L'autre tâche qui incombe à Ephrem est de trouver des personnalités pour venir parler en bien des mesures prises par les autorités centrafricaines, comme ce décret qui a permis au président Faustin-Archange Touadéra d'installer un comité chargé de rédiger une nouvelle Constitution l'autorisant à briguer un troisième mandat. Dans une conversation qu'il a enregistrée, un homme lui demande : "Nous attendons de ta part, cette petite liste de cinq personnes avec les noms, prénoms, et leur poste, qui pourraient exprimer leur opinion positive au sujet des deux décrets d'avant-hier."
"Le contrat tacite qui est passé entre les autorités russes et le président Touadéra : 'C'est nous vous envoyons des soldats pour protéger votre pouvoir des groupes rebelles. En contrepartie, nous, nous voulons avoir l'accès à vos ressources, à vos mines de diamants, à vos mines d'or.'", explique Colin Gérard, docteur en géopolitique. Il a étudié les liens entre Wagner et la Centrafrique dans le cadre d'une thèse sur la stratégie d'influence informationnelle de la Russie.

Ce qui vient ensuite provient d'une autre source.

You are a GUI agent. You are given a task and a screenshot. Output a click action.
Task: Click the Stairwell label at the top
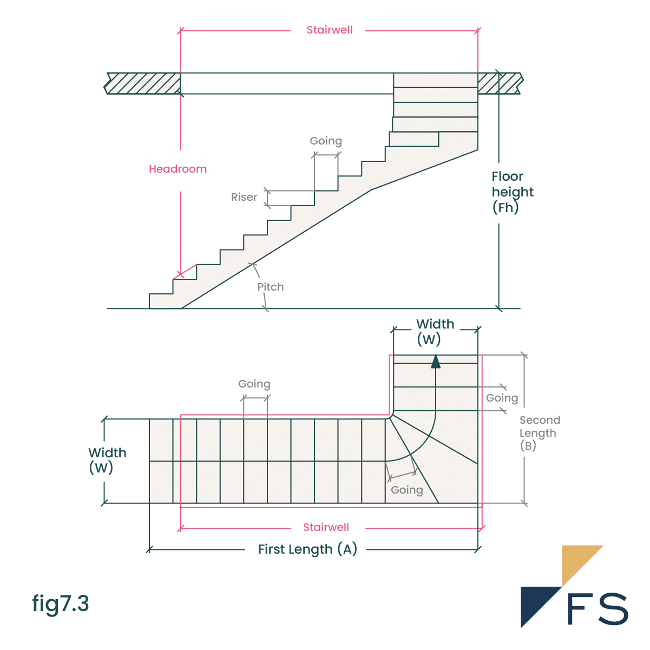[329, 30]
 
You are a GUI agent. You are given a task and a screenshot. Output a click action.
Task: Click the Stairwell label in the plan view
[326, 527]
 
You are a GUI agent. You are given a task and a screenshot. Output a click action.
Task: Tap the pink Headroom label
[178, 169]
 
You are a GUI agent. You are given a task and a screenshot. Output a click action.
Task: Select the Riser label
[244, 197]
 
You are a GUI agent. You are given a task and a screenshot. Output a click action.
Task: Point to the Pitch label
[270, 287]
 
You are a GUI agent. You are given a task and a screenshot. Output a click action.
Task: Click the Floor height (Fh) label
[512, 192]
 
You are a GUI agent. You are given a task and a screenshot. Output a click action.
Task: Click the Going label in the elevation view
[325, 141]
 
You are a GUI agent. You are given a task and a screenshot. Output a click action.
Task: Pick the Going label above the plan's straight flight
[254, 384]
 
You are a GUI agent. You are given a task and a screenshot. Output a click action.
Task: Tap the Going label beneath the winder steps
[406, 490]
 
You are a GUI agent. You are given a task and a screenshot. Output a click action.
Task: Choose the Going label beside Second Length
[502, 398]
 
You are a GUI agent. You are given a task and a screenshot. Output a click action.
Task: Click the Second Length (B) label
[539, 433]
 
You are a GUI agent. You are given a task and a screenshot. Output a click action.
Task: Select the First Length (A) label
[307, 549]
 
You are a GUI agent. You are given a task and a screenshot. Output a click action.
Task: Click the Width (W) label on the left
[107, 460]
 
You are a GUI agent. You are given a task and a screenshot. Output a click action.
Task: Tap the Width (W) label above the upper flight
[435, 331]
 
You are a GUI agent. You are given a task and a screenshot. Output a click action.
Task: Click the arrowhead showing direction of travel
[436, 361]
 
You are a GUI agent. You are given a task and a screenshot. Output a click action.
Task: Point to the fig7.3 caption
[60, 603]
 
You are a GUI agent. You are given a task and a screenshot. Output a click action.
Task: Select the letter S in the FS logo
[613, 609]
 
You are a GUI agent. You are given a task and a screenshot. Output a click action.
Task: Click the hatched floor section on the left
[143, 83]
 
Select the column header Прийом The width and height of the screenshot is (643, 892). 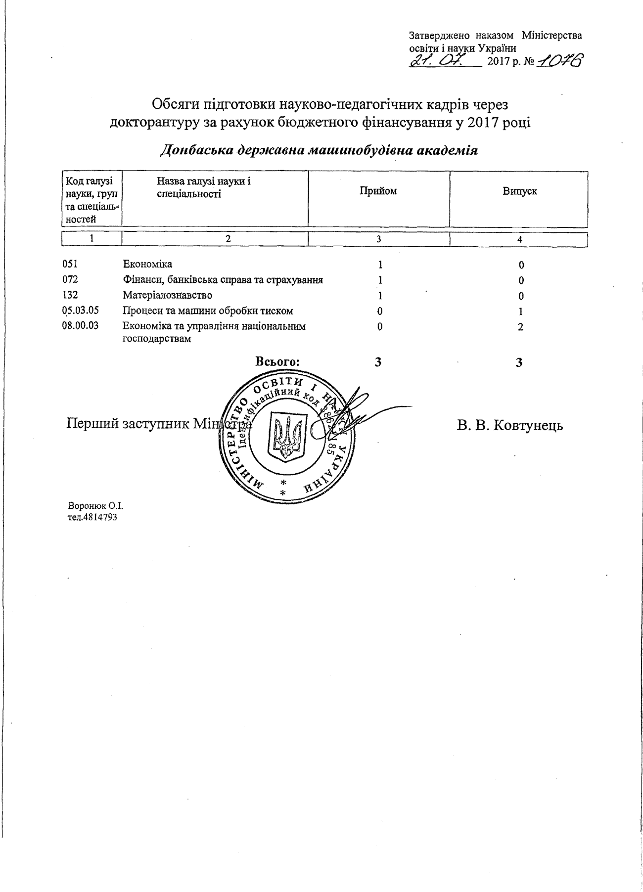click(378, 191)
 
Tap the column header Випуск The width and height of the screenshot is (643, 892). click(519, 191)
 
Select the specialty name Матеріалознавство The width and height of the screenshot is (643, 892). click(168, 296)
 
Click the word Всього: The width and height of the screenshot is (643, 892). click(277, 362)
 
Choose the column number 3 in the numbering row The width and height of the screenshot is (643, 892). click(378, 239)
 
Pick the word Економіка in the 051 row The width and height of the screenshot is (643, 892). click(147, 265)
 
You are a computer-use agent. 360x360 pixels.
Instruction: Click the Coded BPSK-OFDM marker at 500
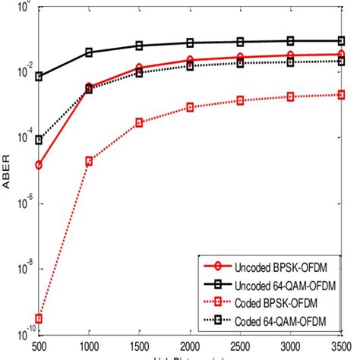click(39, 318)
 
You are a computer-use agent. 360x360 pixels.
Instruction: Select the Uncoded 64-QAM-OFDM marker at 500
click(39, 77)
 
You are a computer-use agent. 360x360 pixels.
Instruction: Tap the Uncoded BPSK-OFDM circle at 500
click(39, 165)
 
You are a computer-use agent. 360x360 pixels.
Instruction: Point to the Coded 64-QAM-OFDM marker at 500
click(39, 140)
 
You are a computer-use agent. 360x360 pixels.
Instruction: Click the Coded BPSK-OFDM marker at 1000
click(89, 161)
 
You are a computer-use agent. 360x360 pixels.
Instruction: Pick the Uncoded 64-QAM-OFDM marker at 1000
click(89, 52)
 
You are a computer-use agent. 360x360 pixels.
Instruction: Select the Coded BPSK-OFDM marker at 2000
click(190, 108)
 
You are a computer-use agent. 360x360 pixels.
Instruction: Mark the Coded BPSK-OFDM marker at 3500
click(341, 94)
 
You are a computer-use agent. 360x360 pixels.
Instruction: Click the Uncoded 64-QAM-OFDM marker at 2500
click(240, 42)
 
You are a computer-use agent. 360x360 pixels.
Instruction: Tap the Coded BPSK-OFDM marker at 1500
click(139, 122)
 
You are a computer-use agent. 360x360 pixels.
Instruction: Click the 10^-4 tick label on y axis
click(21, 137)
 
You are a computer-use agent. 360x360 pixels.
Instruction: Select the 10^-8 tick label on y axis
click(21, 267)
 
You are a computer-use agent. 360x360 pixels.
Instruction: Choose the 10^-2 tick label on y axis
click(21, 71)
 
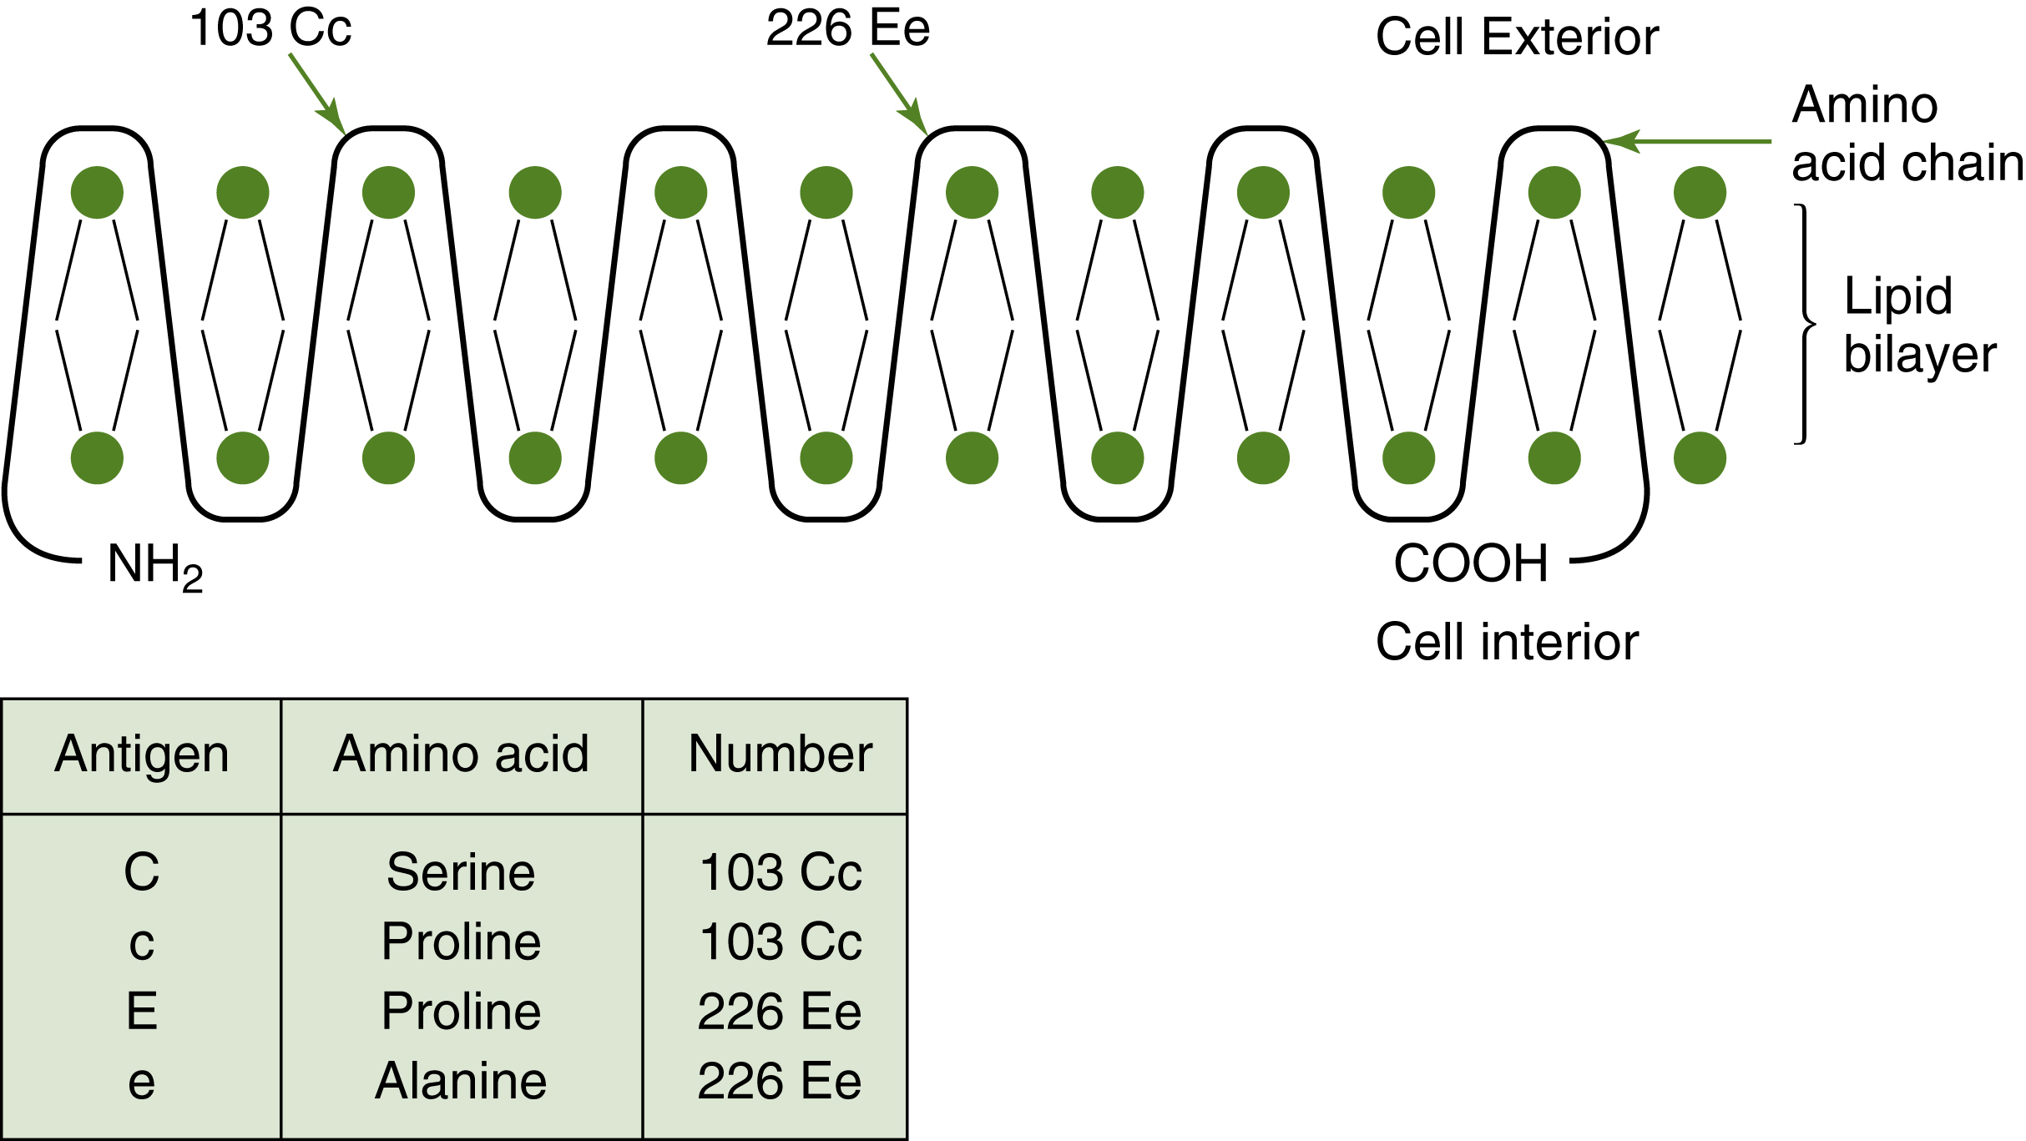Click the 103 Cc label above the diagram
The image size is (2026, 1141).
click(x=270, y=28)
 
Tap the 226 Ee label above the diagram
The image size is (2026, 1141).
click(x=847, y=28)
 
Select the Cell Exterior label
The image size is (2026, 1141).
click(x=1517, y=38)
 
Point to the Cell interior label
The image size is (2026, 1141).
click(x=1507, y=642)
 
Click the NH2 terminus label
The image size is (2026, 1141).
click(x=155, y=565)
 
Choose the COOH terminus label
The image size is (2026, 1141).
click(x=1471, y=563)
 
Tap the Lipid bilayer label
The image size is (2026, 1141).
click(x=1918, y=325)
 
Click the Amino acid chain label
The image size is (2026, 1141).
click(x=1905, y=134)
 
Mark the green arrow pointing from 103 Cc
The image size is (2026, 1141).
click(x=317, y=93)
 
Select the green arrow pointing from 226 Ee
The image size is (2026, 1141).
click(x=899, y=93)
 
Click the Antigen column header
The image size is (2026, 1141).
click(x=142, y=754)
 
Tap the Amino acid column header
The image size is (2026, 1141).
click(x=461, y=754)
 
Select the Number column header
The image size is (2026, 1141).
click(x=780, y=754)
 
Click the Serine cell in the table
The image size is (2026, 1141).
click(x=461, y=872)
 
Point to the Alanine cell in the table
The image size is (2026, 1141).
click(x=461, y=1081)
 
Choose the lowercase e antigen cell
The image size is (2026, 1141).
click(x=142, y=1083)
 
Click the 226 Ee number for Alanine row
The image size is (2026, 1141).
click(x=779, y=1081)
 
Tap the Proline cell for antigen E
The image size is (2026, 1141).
click(x=461, y=1012)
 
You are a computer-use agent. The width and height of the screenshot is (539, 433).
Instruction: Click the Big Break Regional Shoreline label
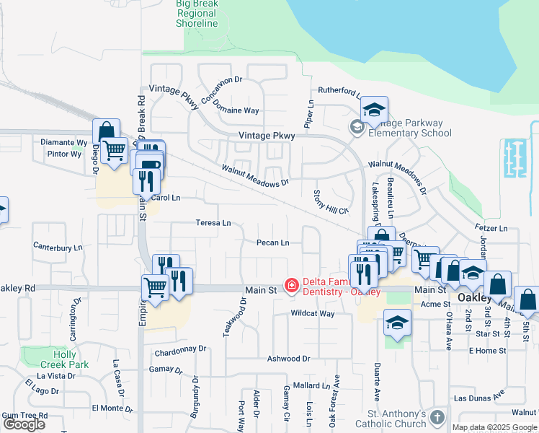click(x=197, y=14)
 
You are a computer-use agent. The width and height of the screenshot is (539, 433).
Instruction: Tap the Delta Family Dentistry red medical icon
click(x=292, y=287)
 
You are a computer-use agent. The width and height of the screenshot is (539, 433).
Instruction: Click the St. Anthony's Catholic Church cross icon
click(x=437, y=419)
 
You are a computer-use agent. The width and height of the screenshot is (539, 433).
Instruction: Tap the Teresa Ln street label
click(x=213, y=223)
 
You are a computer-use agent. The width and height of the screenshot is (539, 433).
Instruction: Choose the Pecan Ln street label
click(x=273, y=243)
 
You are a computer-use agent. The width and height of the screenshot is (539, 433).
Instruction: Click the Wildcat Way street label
click(x=312, y=314)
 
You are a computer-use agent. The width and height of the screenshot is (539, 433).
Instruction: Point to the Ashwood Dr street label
click(x=288, y=359)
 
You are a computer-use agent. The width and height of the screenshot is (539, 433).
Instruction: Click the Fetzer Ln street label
click(x=491, y=229)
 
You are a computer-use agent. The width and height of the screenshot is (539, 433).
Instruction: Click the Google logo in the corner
click(x=24, y=424)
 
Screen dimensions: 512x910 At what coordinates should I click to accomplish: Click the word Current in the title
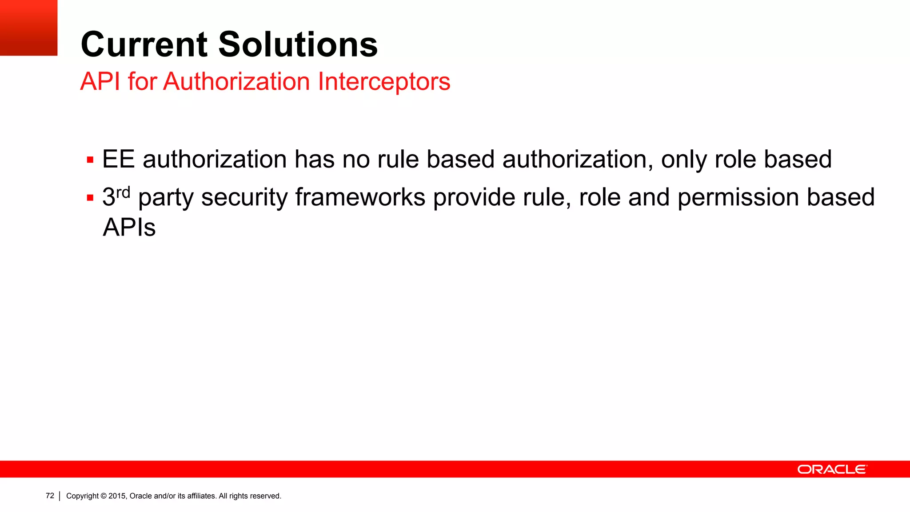click(144, 44)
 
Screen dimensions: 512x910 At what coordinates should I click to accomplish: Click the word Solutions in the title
click(298, 44)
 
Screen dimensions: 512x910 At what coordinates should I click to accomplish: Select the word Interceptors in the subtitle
click(384, 82)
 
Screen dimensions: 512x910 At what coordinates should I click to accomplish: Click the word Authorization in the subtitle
click(236, 82)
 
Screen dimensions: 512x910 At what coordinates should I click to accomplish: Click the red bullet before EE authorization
click(90, 160)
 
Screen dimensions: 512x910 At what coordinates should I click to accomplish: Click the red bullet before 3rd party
click(90, 198)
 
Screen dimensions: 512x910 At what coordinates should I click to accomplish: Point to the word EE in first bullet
click(118, 159)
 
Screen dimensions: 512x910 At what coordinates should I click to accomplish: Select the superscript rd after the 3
click(123, 192)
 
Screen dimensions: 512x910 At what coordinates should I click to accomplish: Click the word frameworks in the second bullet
click(360, 197)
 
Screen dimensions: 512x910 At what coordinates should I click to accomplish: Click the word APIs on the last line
click(129, 227)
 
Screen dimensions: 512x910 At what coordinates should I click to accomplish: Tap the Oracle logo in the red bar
click(832, 469)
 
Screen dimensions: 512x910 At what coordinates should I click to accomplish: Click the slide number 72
click(50, 496)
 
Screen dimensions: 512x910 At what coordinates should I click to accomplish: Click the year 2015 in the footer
click(117, 496)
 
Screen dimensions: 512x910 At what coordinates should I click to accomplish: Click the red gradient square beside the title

"Il y a une stratégie, une logique de prédation. Aujourd'hui, le groupe Wagner et les Russes se sont emparés du pouvoir en Centrafrique."
Colin Gérard, docteur en géopolitiqueà franceinfo
"Si aujourd'hui j'ai décidé de dénoncer, il en va de ma dignité", souligne Ephrem Yalike. "La présence russe en Centrafrique n'est pas une présence pour aider. C'est une présence d'intérêts personnels de Wagner, des intérêts des Russes", ajoute-t-il.